Urijah Faber trains for his Octagon debut at UFC 128. Pic by SHERDOG.COM -click for source- Credit: Dave Mandel

I’m sure the phone call to Urijah Faber, intended to inform him of Dominick Cruz’s unfortunate injury that lead to a highly coveted title shot for himself, left him with mixed emotions. Where the main event was Bantamweight champ Cruz versus the man who has been defending his belt as the interim champion in Renan Barao, Cruz’s injury has led to his immediate forfeiture of the belt which now makes Barao the champ and the man he fought for the interim belt in Faber at UFC 149, will now fight him for the undisputed bantamweight championship once again.

This is a clear victory for Barao. He’s been defending the belt in Cruz’s place since 2012, finishing two of the best in the world in the process in Eddie Wineland and Michael McDonald.

His spinning back kick on Wineland was something never seen before in the cage according to Joe Rogan who was of course commenting at the event on the time. Then the way he absolutely slapped on that choke on McDonald after picking him apart on the feet felt surreal, as if he was operating under a quicker universal law of physics all to himself.

To me, this isn’t a question of Barao’s legitimacy as champion, but more of Faber’s as challenger. Without a doubt Urijah Faber has earned his spot as the number one contender in the bantamweight division. This feat alone is cause for celebration on his part. His latest title shot will be the sixth he’s received over all since the premier featherweight and bantamweight classes were in the WEC, before being pulled over to the UFC.

Not only is it incredible he’s lasted that long as a top contender in the sport, but the fact that he’s going in to his title shot with Renan Barao while riding four decisive victories that saw him finish Ivan Menjivar, Scott Jorgensen, and Michael McDonald in the process, is hard to comprehend in a sport that doesn’t allow for much resiliency in a fighters career, especially at the highest levels.

His uncanny ability to remain at the peak of competition in the UFC might be due to his championship qualities that saw him dominate the lower divisions for years.

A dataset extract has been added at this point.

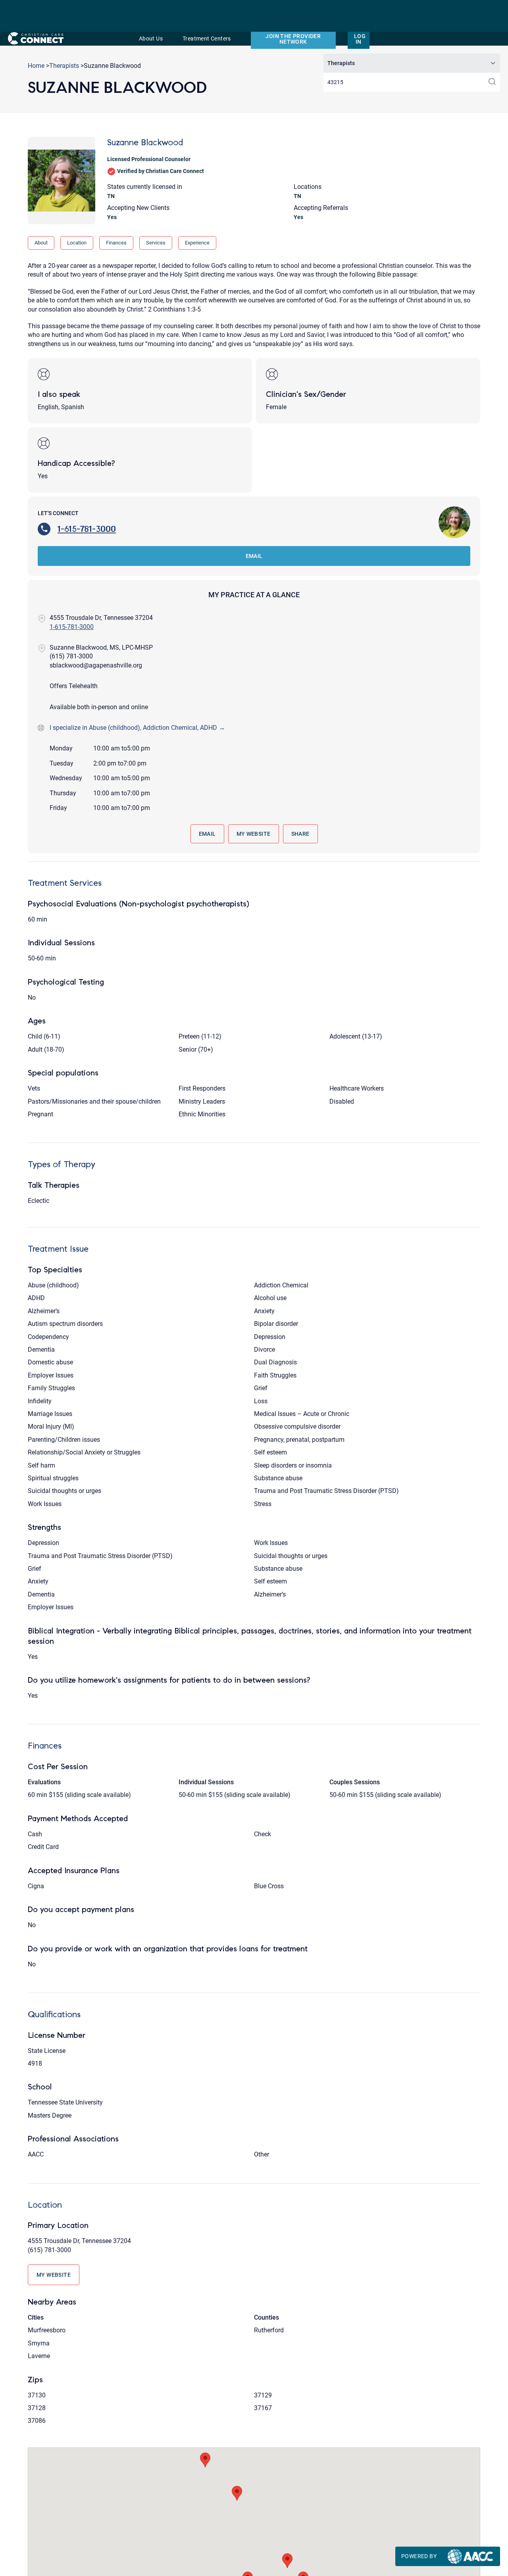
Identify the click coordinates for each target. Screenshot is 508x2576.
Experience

But considering the drastic changes at the head coach position at Team Alpha Male where he trains, Duane “Bang” Ludwig has changed the wrestling based fighters in to dynamic mixed martial artists with a stand-up game to compliment the one on the ground.

This is more or less what the fighters say about their new head coach, including Faber. Plus there is one more thing to take in to consideration: Most of the fighters in Team Alpha Male are top contenders, but none have ever held a UFC belt. It would be more than fitting for their leader and most accomplished veteran to be the first to hold the belt.

Now the critics have been harsh to The California Kid over the years, a period of time in his life where he went from the dominant 145 champion in the world when the WEC was around, to entering the UFC as a contender and fighting for the belt three times since 2010, losing in one sided competitions to Jose Aldo, Dominick Cruz, and Renan Barao.

The reoccurring questions he fields on a constant basis are far from flattering these days. What feels to be the harshest of the bunch is when reporters ask if he’s being handed title shots unfairly since he’s one of a select few fighters who carry weight in the MMA community at the light weight classes.

Brian Bowles felt he was getting handed title shots before their fight at UFC 139 when the winner was going to face Dominick Cruz, of whom Faber had just fought and lost a decision to for the title. Faber famously shot back when told of Bowles comments that his opponents can have title shots, if they can beat him first of course.

Now he’s staring number six right in the eyes. When people ask if he’s got what it takes to win a UFC title at this point, after all the years of fighting, after all the title shots lost, there’s one thing they are missing, and it factors in to the reason they ask these types of questions in the first place.

Look how he continually finds himself back at this place, knocking on the champ’s door once again. He got here through committing to the journey and not worrying about the destination.  When he wraps his hands tomorrow and begins training for an opponent he will be widely considered out matched by, while training for his thirty seventh mixed martial arts bout, I guarantee you his step will be light and his intent focused.

His abilities to fight in this moment won’t be due to any physical acumen, but intern by his force of will to push forward and not give up, regardless the odds, regardless the criticism, and regardless of the outcome. He could bring home the belt at UFC 169 and to deny the possibility is to deny the very essence of mixed martial arts.